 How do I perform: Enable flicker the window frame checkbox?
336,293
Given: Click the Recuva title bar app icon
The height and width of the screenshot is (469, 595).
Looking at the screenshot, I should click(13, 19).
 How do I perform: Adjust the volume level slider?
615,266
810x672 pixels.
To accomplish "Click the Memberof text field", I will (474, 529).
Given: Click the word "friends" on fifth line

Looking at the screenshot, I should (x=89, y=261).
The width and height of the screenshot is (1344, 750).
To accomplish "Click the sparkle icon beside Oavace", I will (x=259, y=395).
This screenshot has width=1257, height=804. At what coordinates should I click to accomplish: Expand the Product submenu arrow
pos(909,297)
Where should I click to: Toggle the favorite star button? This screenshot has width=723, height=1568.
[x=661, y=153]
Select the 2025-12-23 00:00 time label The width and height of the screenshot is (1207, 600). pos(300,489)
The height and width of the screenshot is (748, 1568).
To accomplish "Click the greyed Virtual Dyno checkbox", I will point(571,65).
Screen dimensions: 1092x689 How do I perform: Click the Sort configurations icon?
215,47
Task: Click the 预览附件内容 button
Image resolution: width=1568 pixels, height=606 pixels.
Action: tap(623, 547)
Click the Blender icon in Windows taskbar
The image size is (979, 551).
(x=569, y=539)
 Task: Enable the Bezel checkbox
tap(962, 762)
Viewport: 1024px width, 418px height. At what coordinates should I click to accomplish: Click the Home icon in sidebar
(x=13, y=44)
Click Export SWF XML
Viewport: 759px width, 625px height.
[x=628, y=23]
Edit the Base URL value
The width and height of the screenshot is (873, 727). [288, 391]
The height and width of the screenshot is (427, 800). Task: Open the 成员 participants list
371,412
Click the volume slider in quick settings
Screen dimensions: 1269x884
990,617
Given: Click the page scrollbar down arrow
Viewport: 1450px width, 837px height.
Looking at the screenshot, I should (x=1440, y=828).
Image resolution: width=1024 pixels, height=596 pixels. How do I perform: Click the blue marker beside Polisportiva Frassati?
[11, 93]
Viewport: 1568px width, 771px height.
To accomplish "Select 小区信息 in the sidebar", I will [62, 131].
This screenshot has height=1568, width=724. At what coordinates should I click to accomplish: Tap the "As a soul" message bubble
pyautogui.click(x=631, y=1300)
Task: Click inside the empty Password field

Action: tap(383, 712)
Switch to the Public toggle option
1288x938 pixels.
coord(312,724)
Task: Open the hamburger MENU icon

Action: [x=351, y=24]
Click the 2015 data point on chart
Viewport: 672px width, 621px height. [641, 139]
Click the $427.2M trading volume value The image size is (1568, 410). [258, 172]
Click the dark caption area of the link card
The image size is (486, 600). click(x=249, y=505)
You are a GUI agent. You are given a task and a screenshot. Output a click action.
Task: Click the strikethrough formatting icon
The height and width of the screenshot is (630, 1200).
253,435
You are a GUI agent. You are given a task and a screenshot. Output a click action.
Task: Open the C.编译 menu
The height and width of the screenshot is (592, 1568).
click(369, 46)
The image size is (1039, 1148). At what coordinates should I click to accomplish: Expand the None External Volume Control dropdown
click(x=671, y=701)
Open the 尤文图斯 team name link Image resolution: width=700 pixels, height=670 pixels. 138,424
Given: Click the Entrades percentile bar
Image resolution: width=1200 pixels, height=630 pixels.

::::

### [Work instructions]
The response must contain exactly the lines from the one with "The height and width of the screenshot is (592, 1568)." to the end of the entries above, both included, and nothing more.

### [Result of the task]
The height and width of the screenshot is (592, 1568).
click(369, 46)
The image size is (1039, 1148). At what coordinates should I click to accomplish: Expand the None External Volume Control dropdown
click(x=671, y=701)
Open the 尤文图斯 team name link Image resolution: width=700 pixels, height=670 pixels. 138,424
Given: Click the Entrades percentile bar
Image resolution: width=1200 pixels, height=630 pixels.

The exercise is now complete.